Return to office debate and organizational communications culture

The return to office controversy has been about where knowledge workers work. Due to the sunk cost fallacy, anchoring and present cognitive biases, the management of many knowledge organizations — particularly those with substantial investments in office real estate –– believe that should be in the office most of the week. On the flip side, many knowledge workers disagree, arguing knowledge work is more virtual and doesn’t fit into a factory paradigm of set daily shifts measured by office attendance.

But the issue isn’t merely about office space and cube farms and the commute to them. The larger underlying issue is how work gets done and specifically a knowledge organization’s communication culture. In some organizations, the culture is spoken. Staff talk with each other in real time, in conference rooms, break rooms, and in offices and cubicles. In others, it’s more written and asynchronous, expressed in collaboration and project management platforms, emails and chats.

Organizations whose communication culture is more real time spoken-based are naturally more office centric whereas those that are not are more virtual. The former tend to have more difficulty with non co-located work. Calendars get overloaded with meetings since those are the primary means of communication and decision making. This situation existed for decades before the public health restrictions of the COVID-19 pandemic forced many organizations out of the office. Knowledge workers complain it’s difficult to get work done in a day filled with meetings; the dominant speaking communication culture interferes with more concentrated thought work.

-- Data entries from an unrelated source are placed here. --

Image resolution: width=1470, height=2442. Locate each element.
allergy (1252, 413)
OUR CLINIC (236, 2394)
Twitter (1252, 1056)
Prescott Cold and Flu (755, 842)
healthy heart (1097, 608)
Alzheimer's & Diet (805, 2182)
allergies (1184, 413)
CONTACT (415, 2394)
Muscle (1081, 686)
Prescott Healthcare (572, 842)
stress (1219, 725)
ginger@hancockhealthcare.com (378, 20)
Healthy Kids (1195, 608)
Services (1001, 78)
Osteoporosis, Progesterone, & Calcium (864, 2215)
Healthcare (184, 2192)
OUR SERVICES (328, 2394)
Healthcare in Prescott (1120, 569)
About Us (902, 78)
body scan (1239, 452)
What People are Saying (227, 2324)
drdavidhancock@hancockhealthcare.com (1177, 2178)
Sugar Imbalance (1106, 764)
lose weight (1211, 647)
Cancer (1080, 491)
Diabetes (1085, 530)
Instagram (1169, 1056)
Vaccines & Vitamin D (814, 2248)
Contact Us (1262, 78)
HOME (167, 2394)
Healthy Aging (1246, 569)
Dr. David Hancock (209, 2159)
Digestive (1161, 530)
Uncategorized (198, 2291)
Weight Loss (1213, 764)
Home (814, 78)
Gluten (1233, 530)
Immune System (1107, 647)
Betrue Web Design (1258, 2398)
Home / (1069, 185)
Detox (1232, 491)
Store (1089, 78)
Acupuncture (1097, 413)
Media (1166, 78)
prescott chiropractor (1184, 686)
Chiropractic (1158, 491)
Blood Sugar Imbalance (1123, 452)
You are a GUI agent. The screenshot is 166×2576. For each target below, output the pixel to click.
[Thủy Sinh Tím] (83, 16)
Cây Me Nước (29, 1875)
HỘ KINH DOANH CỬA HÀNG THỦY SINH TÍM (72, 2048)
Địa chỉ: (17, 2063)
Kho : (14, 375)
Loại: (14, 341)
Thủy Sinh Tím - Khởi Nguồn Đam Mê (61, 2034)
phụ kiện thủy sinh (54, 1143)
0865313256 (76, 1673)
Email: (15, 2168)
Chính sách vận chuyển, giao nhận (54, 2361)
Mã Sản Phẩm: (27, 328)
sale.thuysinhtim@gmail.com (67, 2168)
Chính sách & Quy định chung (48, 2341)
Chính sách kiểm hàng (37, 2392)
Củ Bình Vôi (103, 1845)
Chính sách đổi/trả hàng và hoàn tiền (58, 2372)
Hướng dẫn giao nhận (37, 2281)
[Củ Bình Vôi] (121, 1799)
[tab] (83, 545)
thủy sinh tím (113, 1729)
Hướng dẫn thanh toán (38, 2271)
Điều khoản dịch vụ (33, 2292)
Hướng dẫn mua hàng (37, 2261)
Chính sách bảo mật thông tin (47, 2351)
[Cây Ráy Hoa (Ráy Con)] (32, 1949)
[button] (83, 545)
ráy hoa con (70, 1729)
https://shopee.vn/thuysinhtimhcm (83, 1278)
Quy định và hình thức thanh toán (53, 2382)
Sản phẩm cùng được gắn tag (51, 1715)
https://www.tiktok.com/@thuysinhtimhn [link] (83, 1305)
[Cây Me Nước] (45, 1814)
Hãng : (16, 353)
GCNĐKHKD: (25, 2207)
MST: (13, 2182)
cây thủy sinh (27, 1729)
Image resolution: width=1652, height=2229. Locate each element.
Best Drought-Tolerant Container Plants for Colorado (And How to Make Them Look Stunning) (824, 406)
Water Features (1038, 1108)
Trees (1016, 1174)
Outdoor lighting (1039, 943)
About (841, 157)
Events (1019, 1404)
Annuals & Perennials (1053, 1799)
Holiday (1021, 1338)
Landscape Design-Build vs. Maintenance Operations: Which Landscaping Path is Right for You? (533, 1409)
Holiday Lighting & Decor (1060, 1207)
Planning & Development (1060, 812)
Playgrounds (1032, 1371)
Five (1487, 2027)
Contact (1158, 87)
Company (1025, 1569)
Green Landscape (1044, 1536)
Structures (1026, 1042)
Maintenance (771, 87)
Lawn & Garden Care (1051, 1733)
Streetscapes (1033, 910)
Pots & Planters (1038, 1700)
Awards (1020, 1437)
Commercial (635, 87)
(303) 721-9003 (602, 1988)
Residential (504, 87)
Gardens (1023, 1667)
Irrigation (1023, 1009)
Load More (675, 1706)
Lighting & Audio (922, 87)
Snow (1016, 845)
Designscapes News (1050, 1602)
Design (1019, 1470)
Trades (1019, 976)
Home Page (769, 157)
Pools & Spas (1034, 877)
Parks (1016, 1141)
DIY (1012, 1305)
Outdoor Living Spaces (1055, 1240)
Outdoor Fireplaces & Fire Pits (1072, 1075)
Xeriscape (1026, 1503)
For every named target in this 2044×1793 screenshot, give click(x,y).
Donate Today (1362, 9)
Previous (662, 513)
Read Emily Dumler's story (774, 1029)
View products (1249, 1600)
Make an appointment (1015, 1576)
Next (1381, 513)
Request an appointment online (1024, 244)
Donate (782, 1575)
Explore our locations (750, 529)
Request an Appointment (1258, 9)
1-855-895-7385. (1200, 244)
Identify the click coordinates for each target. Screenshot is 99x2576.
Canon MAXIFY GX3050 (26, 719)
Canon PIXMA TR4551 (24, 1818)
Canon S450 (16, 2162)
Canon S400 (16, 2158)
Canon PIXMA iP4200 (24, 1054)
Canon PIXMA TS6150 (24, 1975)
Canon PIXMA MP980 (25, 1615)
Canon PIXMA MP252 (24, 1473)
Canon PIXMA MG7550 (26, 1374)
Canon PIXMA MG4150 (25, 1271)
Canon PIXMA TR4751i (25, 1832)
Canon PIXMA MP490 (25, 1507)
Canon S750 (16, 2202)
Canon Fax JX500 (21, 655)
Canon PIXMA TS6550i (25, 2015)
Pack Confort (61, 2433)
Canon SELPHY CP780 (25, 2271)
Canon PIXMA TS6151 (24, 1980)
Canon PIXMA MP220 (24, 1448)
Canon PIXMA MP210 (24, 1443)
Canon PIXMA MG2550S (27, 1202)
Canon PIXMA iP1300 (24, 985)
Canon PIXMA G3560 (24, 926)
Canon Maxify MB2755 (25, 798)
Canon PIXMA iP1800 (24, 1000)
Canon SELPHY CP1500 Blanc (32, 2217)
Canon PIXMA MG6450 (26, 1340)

When done virtually, it leads to “Zoom fatigue.”

In some organizations, management frowns on staff informally chatting among themselves, thinking they are not getting any work done. Ironically, these same organizations argue staff must be in the office to bump into each other and talk informally, contending these activities promote collaboration and serendipitous creativity. So there’s a bit of a conflict going on between these expectations that requires organizations to engage in some honest introspection. If real time, spoken communication is truly at the core of an organization’s communications culture, management must determine how that’s best done: where, when and how often and for what purposes.

For those organizations looking to become less office-centric, their challenge is to build a communications culture based more on asynchronous written communication and select the collaboration and project management platforms that best support it.

At its core, return to office debate about redefining knowledge work

Personal computing and communication devices and the Internet have decentralized knowledge work and made the daily trip to centralized commuter offices (CCOs) obsolete. Knowledge workers discovered its irrelevance and enjoyed recovering personal time spent commuting during the public health social distancing measures in response to the COVID-19 pandemic.

Now as some organizations demand they return to the office (RTO) on a set number or designated days of the week, many are understandably rebelling.

But the real debate isn’t about showing up in person at the CCO on a prescribed number of specific weekdays. It’s about redefining knowledge work and specifically how it’s done and managed.

In his 2013 book 2013 eBook Four Dead Kings at Work: The Decentralization and Blending of Work in the 21st Century, author Dave Rolston predicted the imminent death of the four primary tenets or kings of knowledge work in the Industrial Age:

  1. Set job duties;
  2. Managed by a single manager;
  3. Performed at one place (the CCO);
  4. At the same time (8-5, Monday-Friday).

This definition worked well before 1990 when the tools for knowledge work were at the workplace and not portable like today’s personal devices, online databases, collaboration platforms and more recently, AI chatbots.

Now, organizations and knowledge workers must adjust to the post-Industrial Age environment. That entails determining when co-located work is beneficial and when it isn’t. It also requires assessing the communications culture.

When knowledge workers were regularly in the CCO, meetings — both scheduled and ad hoc — were frequent. Even too frequent for many knowledge workers. They express a real time, speaking-based communication culture.

To fully utilize today’s communication and collaboration tools, knowledge organizations must adopt a more written, asynchronous communication culture. They also must find the right balance between this and spoken communication and when knowledge workers must be assembled to discuss and sort through complex and difficult issues that benefit from synchronous, in person discussion. That is driven more by business needs to complete reports and projects and reach decisions rather than the daily calendar.

It’s also critical that knowledge organizations keep their missions clearly communicated to staff so they can see how their work makes a meaningful contribution as this article in today’s Wall Street Journal implies.